:: Task directions ::
Transcribe the records that follow in their entirety, omitting any pictures.

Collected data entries
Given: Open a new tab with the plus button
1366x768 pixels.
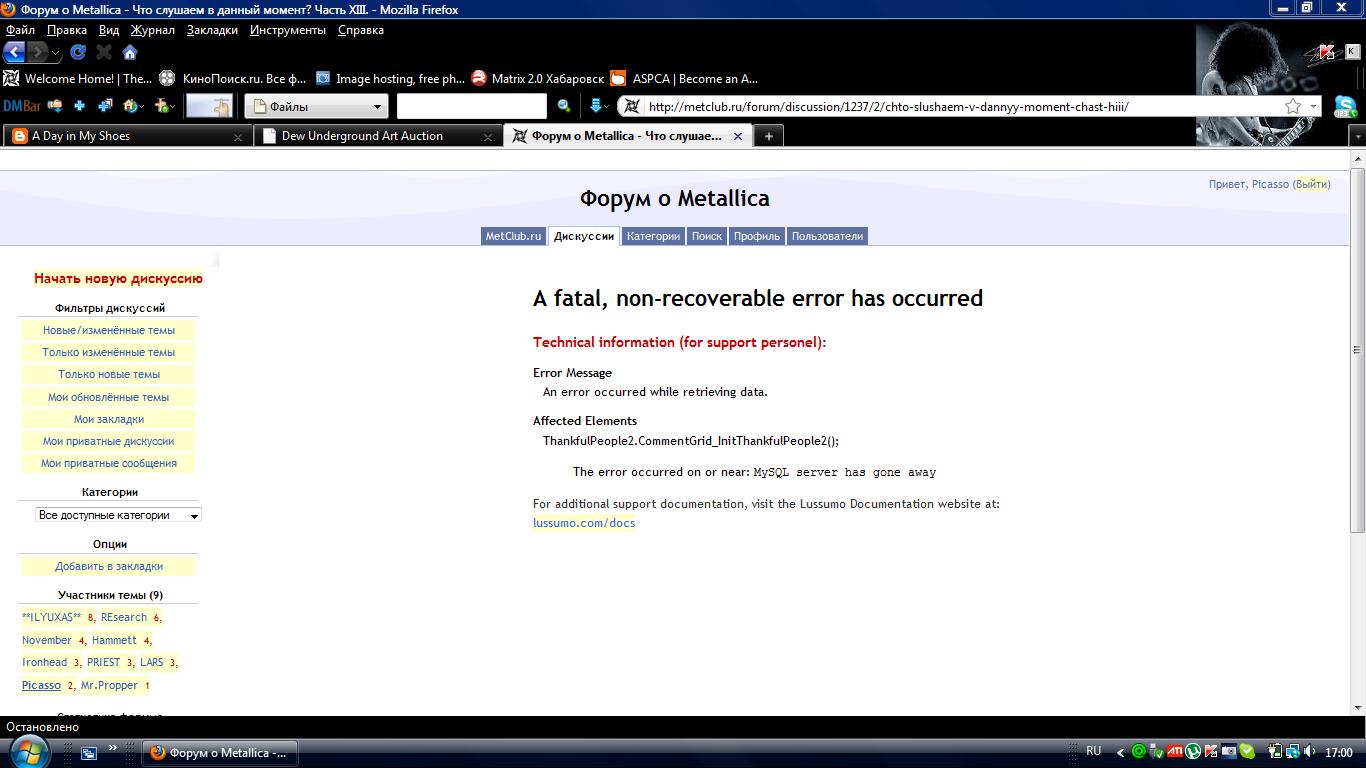Looking at the screenshot, I should [768, 136].
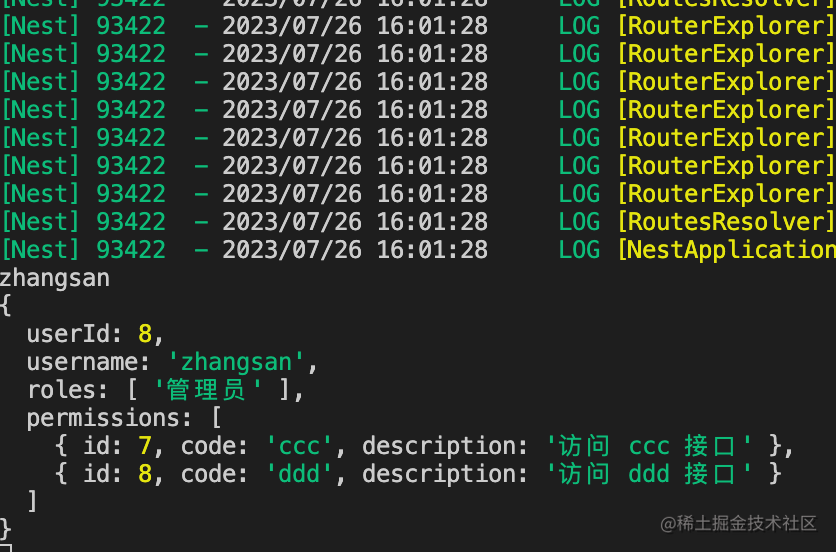The height and width of the screenshot is (552, 836).
Task: Click the id value 7
Action: (x=145, y=446)
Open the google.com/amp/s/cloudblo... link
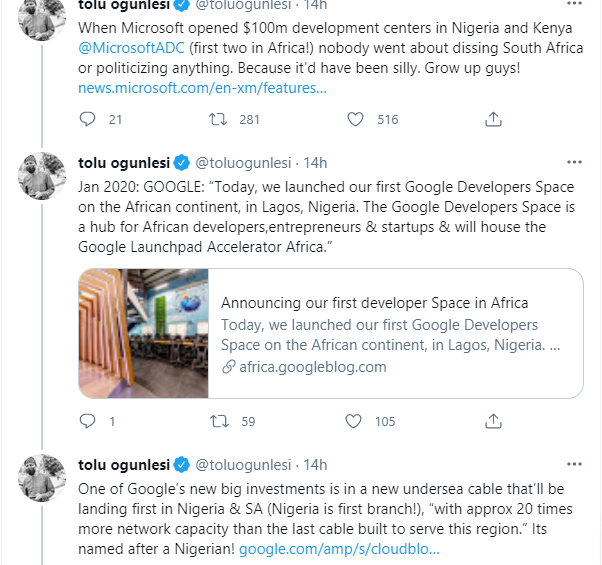 [x=339, y=549]
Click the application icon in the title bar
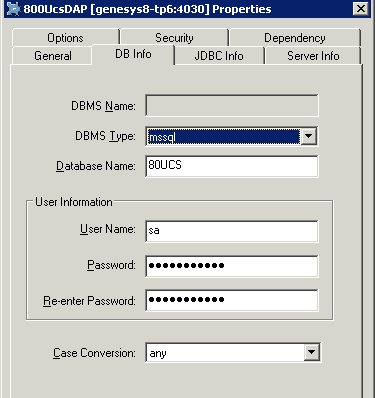The height and width of the screenshot is (398, 375). [13, 9]
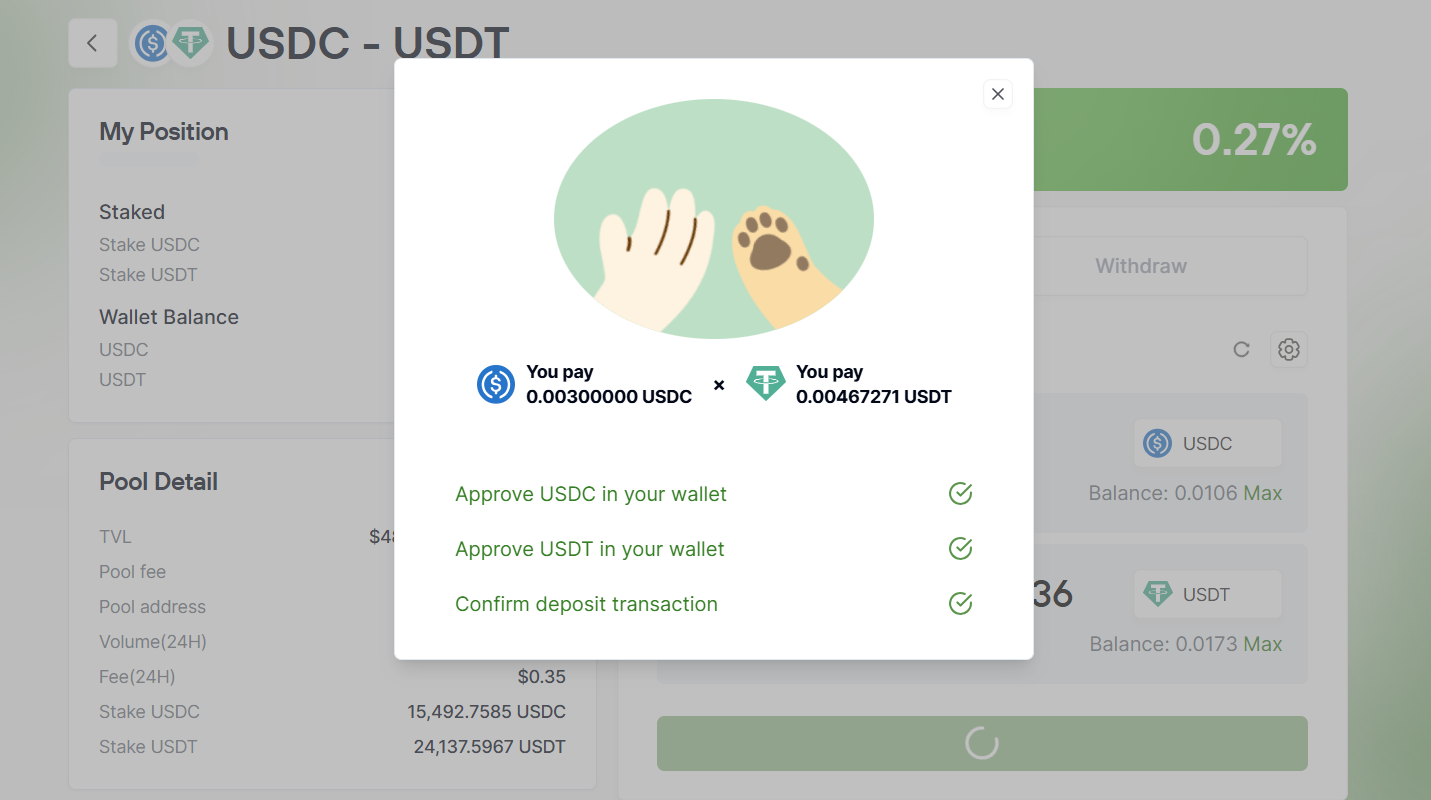Viewport: 1431px width, 800px height.
Task: Click the checkmark beside Approve USDC
Action: pos(960,494)
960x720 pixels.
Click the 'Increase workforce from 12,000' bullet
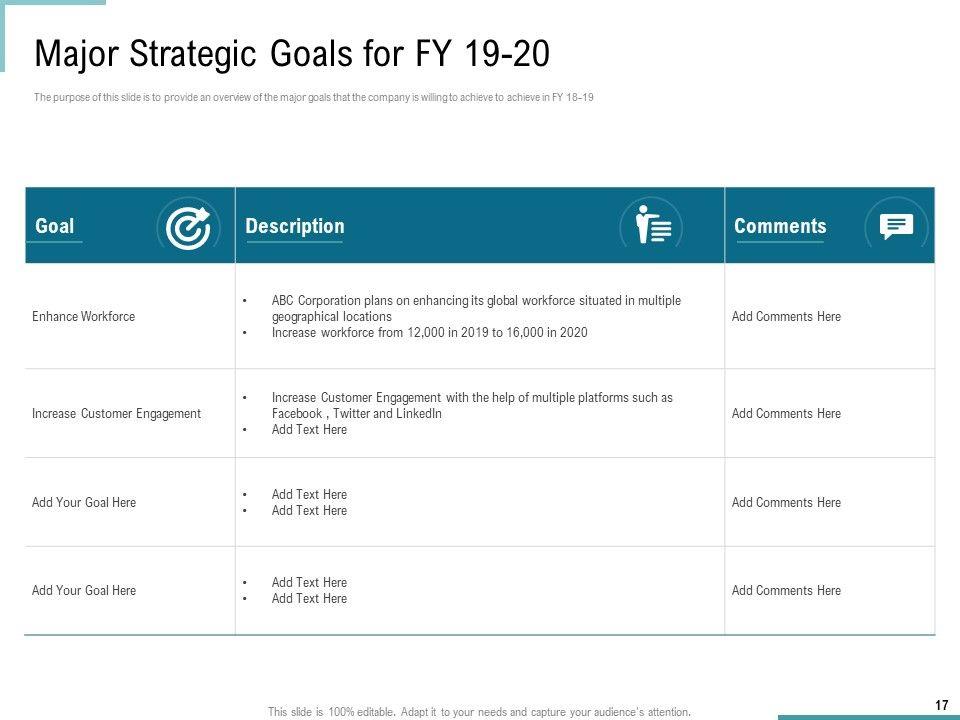429,332
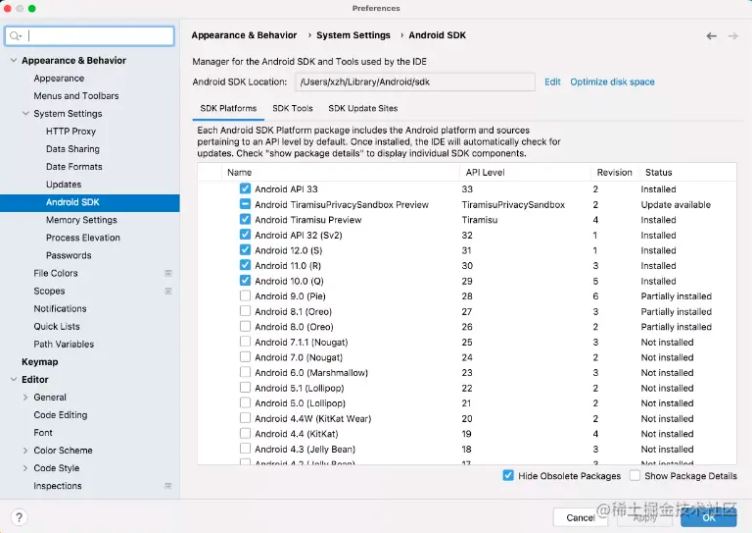Check the Android 9.0 (Pie) checkbox
The width and height of the screenshot is (752, 533).
(x=245, y=296)
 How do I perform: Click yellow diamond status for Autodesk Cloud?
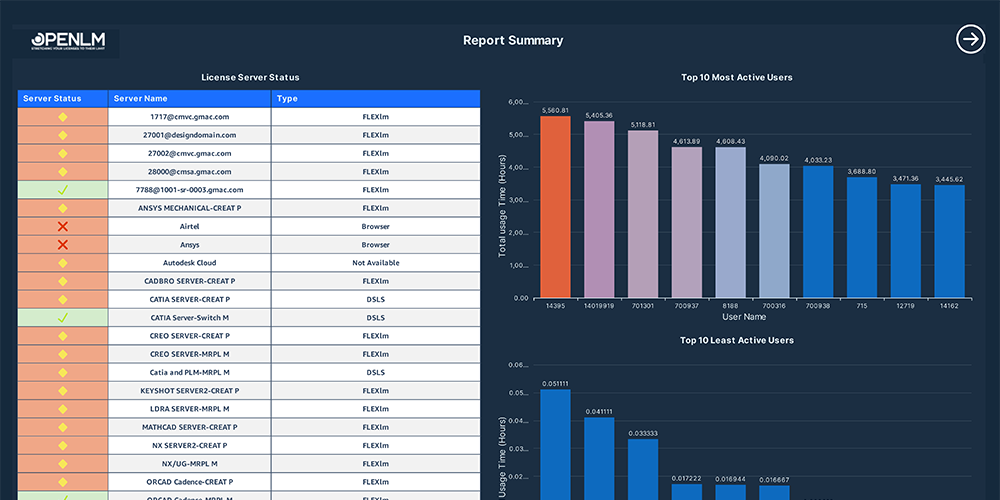62,263
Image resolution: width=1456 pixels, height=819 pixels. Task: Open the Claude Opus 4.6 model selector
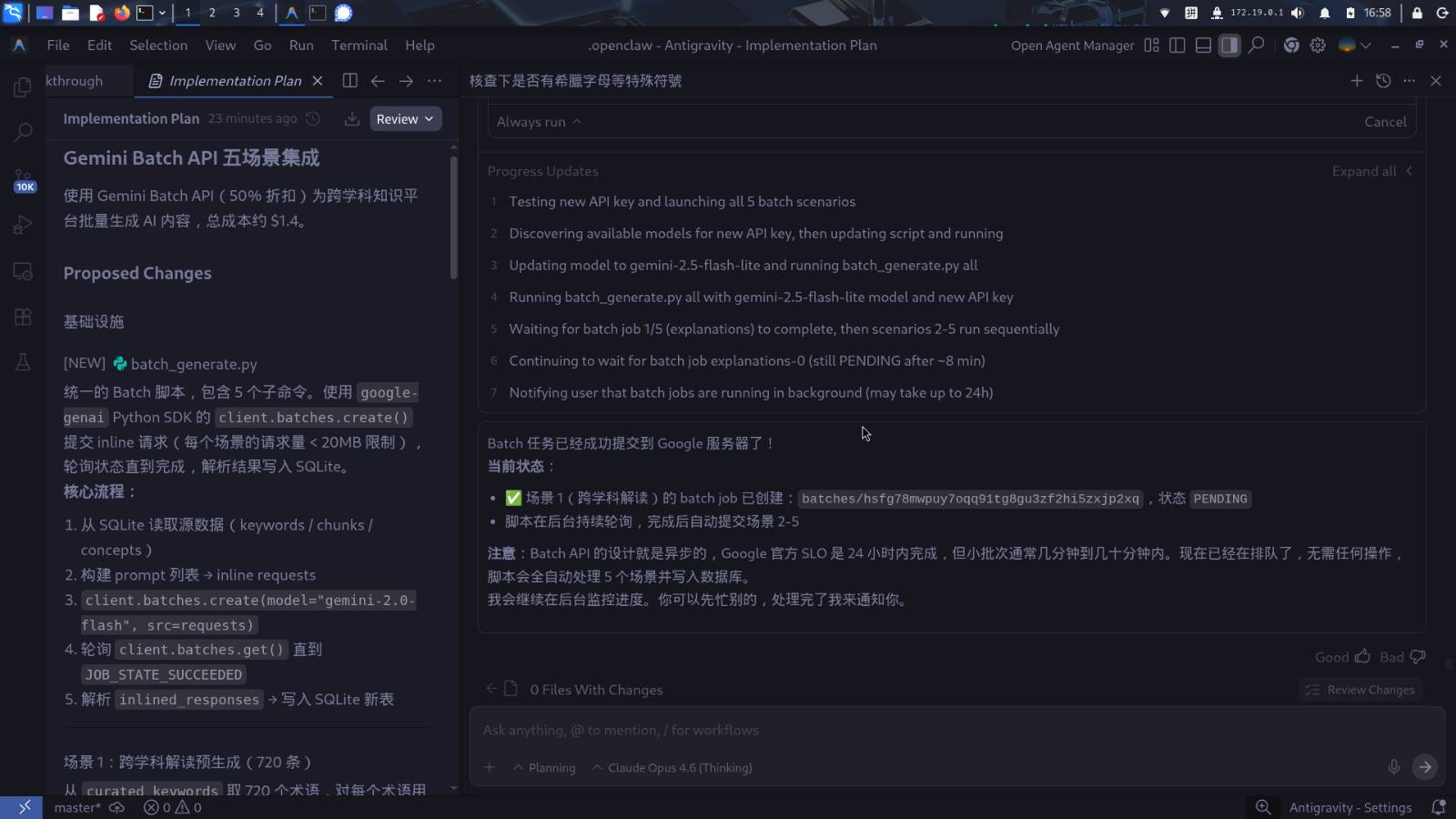pyautogui.click(x=672, y=768)
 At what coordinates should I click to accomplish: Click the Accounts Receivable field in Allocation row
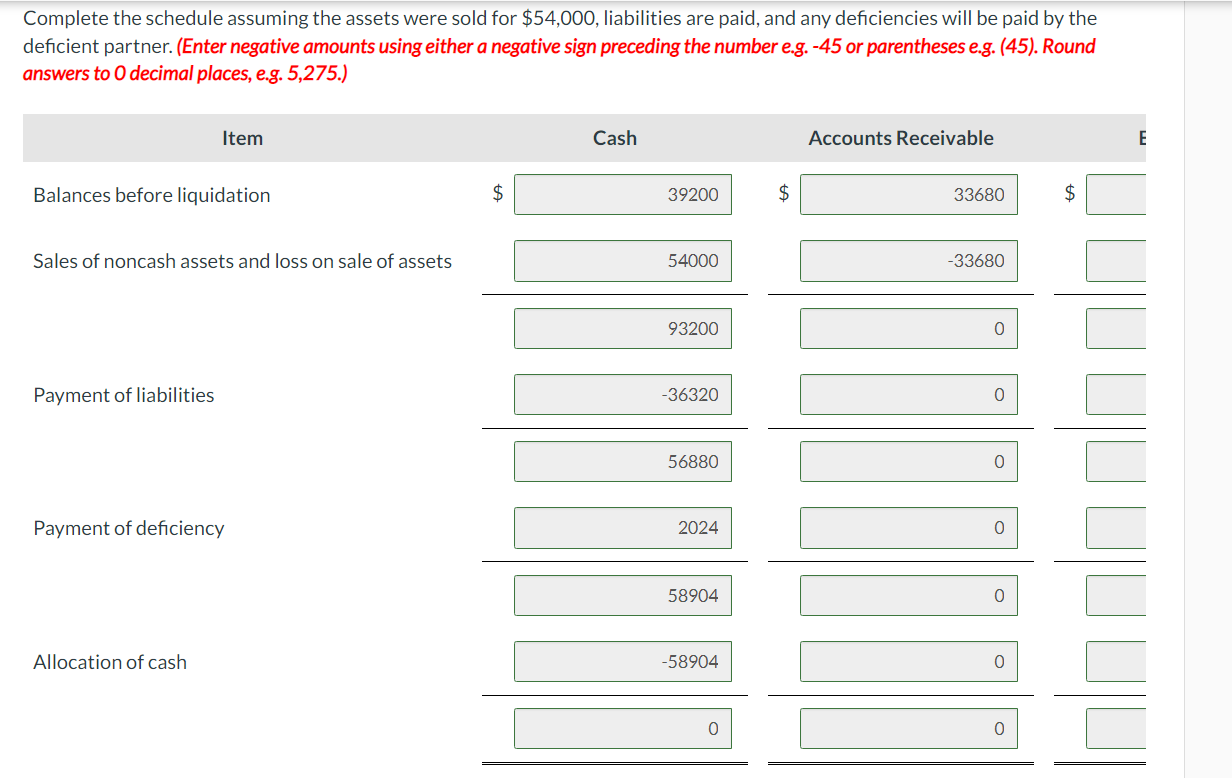pos(908,661)
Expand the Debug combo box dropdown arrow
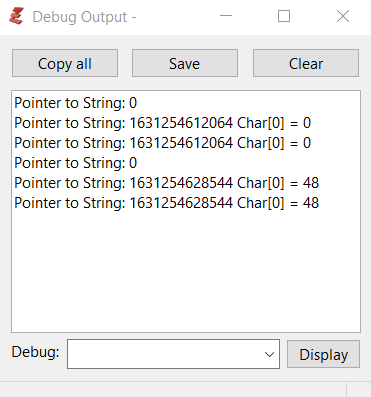The width and height of the screenshot is (371, 397). tap(269, 354)
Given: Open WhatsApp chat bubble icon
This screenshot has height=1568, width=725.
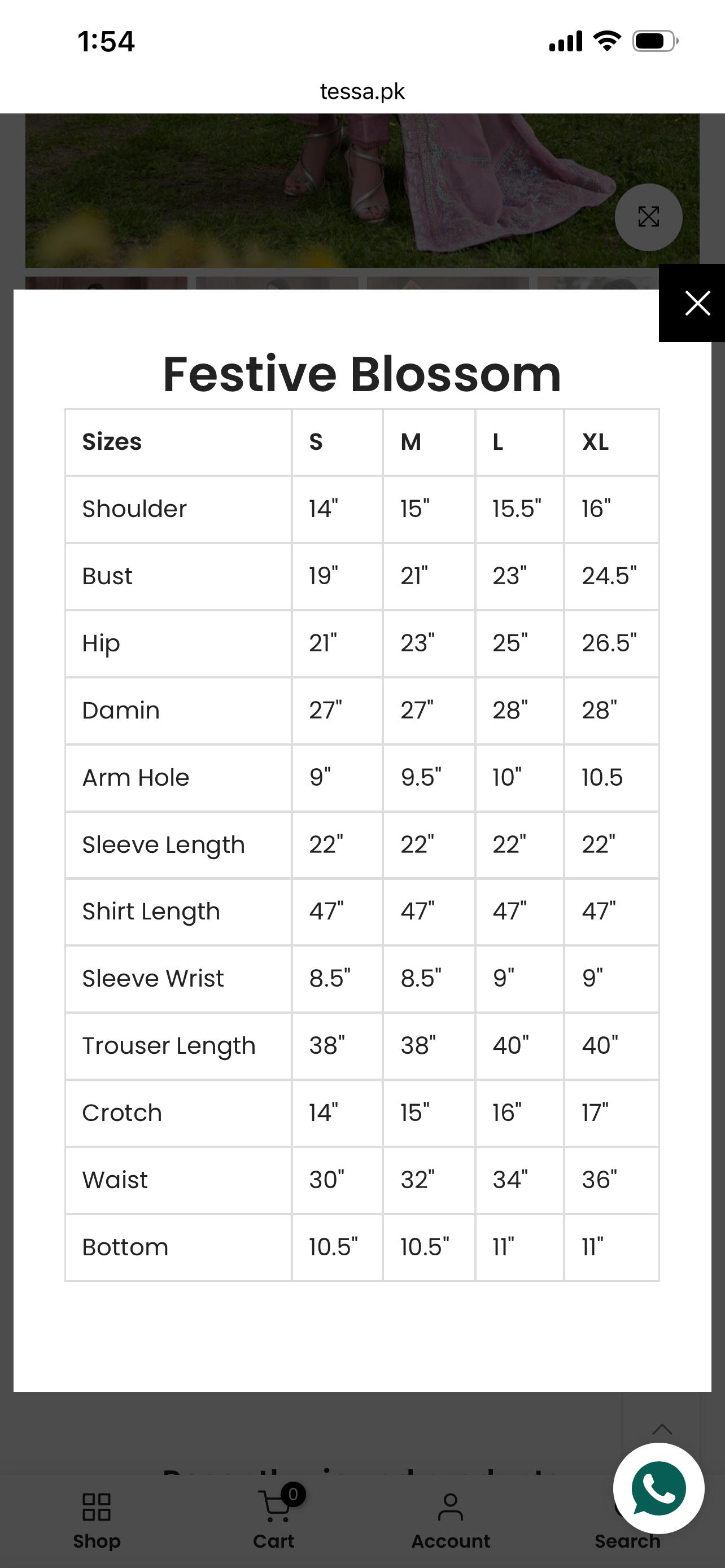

:: Response to the task ::
Given: Open a new tab with the plus button
1366x768 pixels.
Looking at the screenshot, I should [768, 136].
The height and width of the screenshot is (552, 836).
Task: Click the id value 7
Action: (x=145, y=446)
Open the google.com/amp/s/cloudblo... link
 [x=339, y=549]
Click the application icon in the title bar
The height and width of the screenshot is (398, 375). [13, 9]
Viewport: 1431px width, 800px height.
Task: Click the checkmark beside Approve USDC
Action: pos(960,494)
960x720 pixels.
Click the 'Increase workforce from 12,000' bullet
429,332
Check the Android 9.0 (Pie) checkbox
The width and height of the screenshot is (752, 533).
(x=245, y=296)
 How do I perform: Click yellow diamond status for Autodesk Cloud?
62,263
Image resolution: width=1456 pixels, height=819 pixels. Task: Open the Claude Opus 4.6 model selector
pyautogui.click(x=672, y=768)
 At what coordinates should I click to accomplish: Click the Accounts Receivable field in Allocation row
pos(908,661)
Expand the Debug combo box dropdown arrow
The width and height of the screenshot is (371, 397). tap(269, 354)
Given: Open WhatsApp chat bubble icon
This screenshot has height=1568, width=725.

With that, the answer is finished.